(Text and element pointing records)
--- Start ---

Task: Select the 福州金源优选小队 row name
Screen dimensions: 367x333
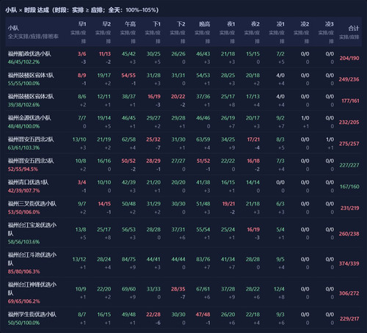Action: click(29, 118)
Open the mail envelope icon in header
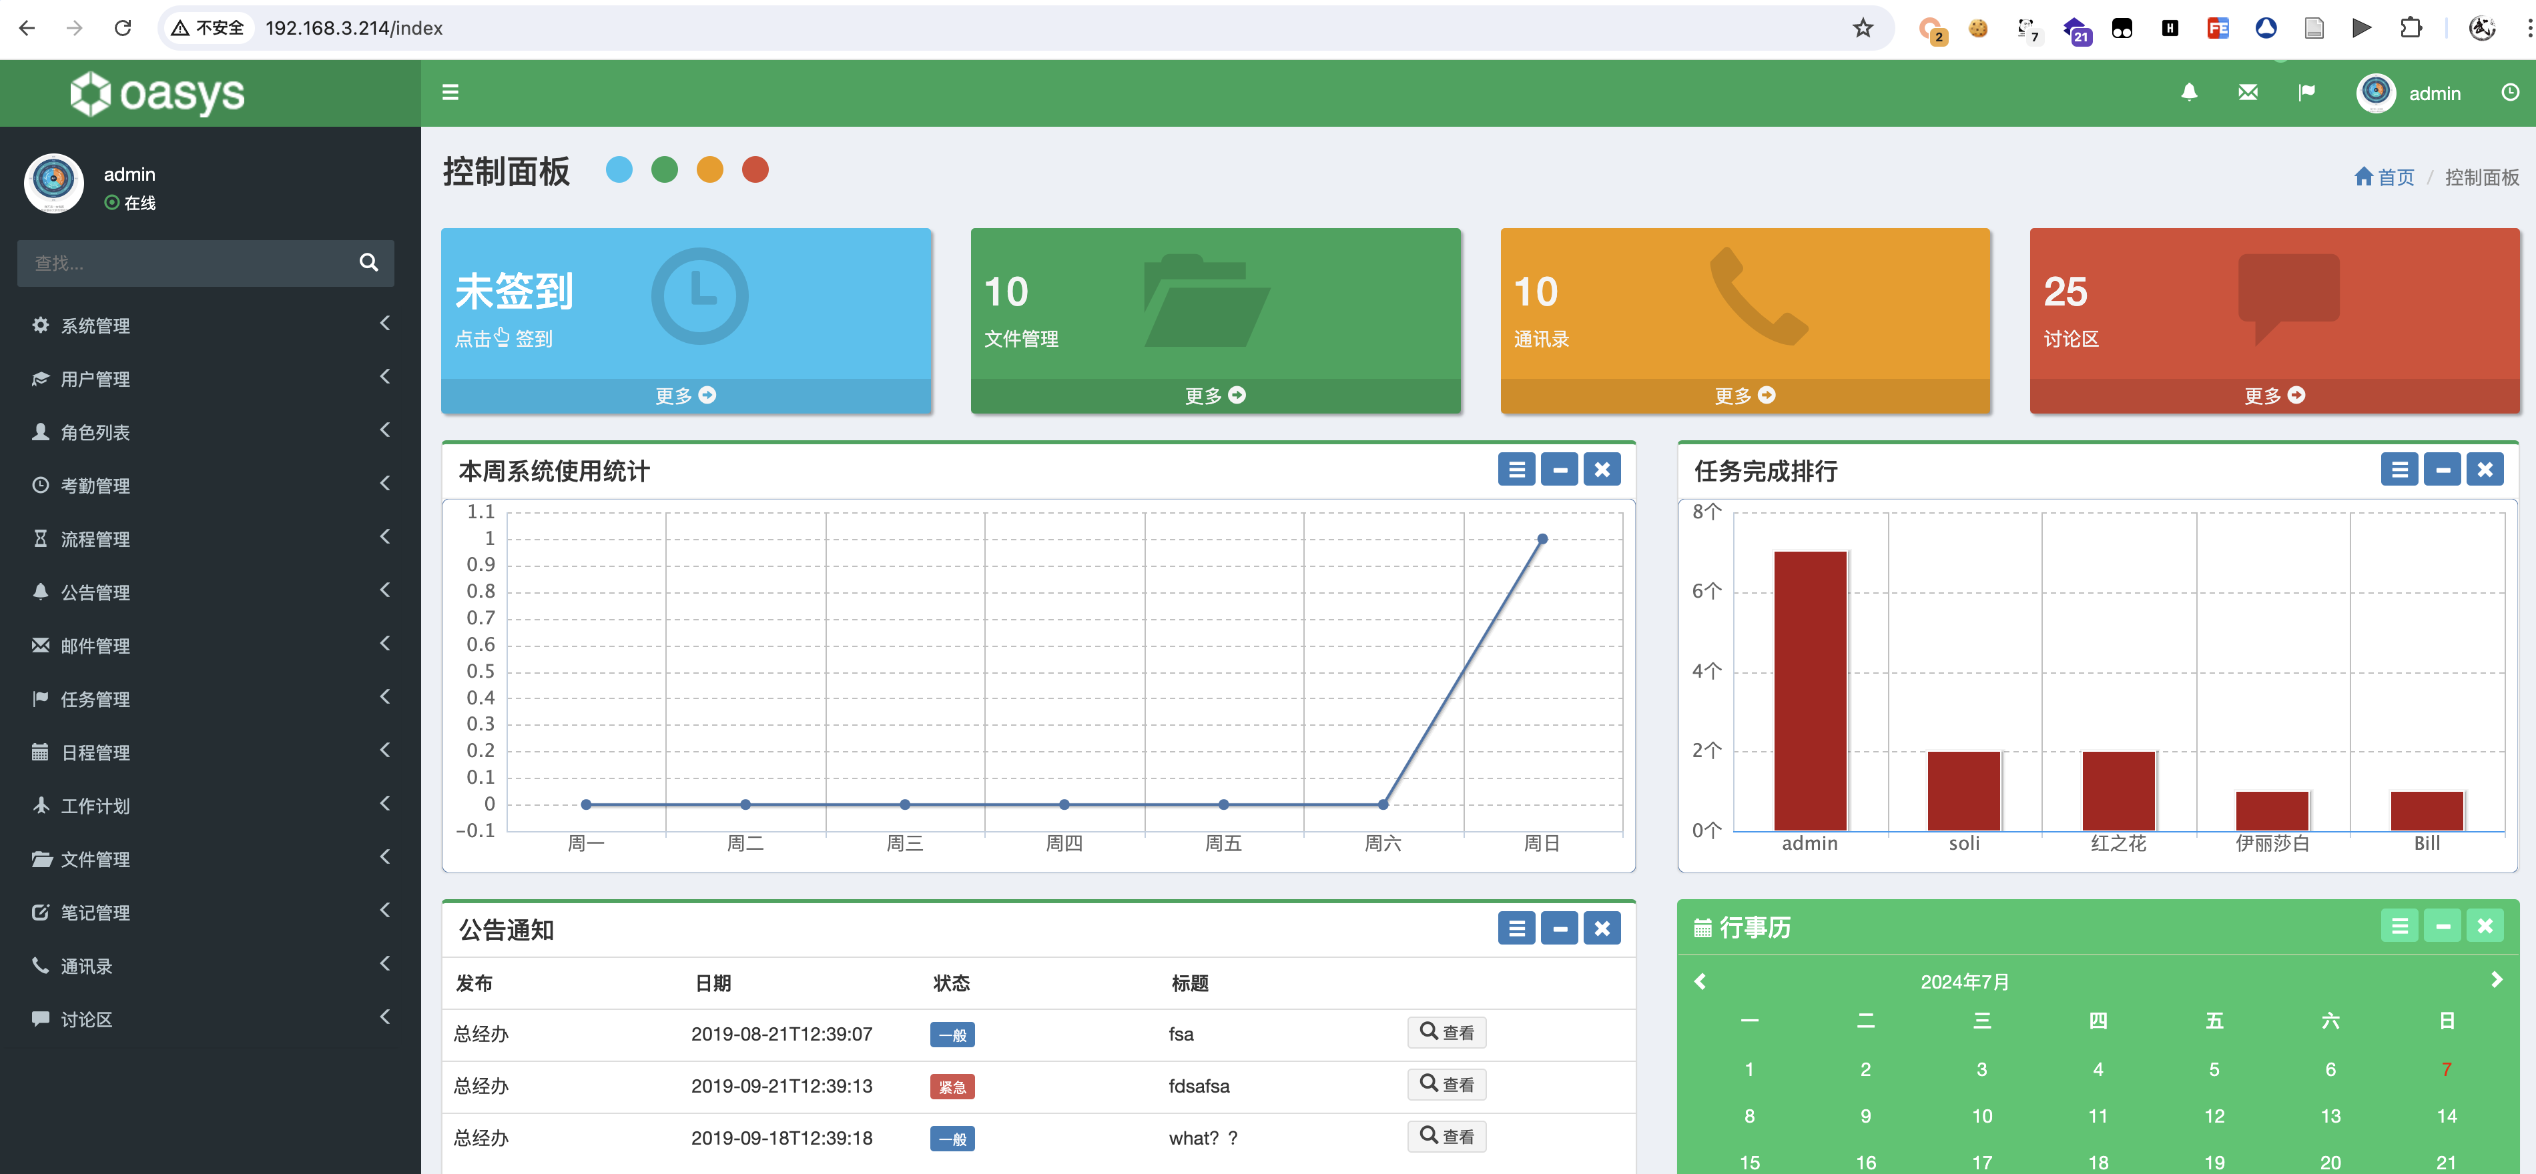Image resolution: width=2536 pixels, height=1174 pixels. [2248, 93]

--- End ---

• Written exercise
Rewrite the lines of the records above as a Markdown table with the columns "Row" and "Line", where each row holds a row number and one line, and skip any blank lines. Leave the pictures out of the answer.

• Worked answer
| Row | Line |
|---|---|
| 1 | Task: Select the 福州金源优选小队 row name |
| 2 | Screen dimensions: 367x333 |
| 3 | Action: click(29, 118) |
| 4 | Open the mail envelope icon in header |
| 5 | Image resolution: width=2536 pixels, height=1174 pixels. [2248, 93] |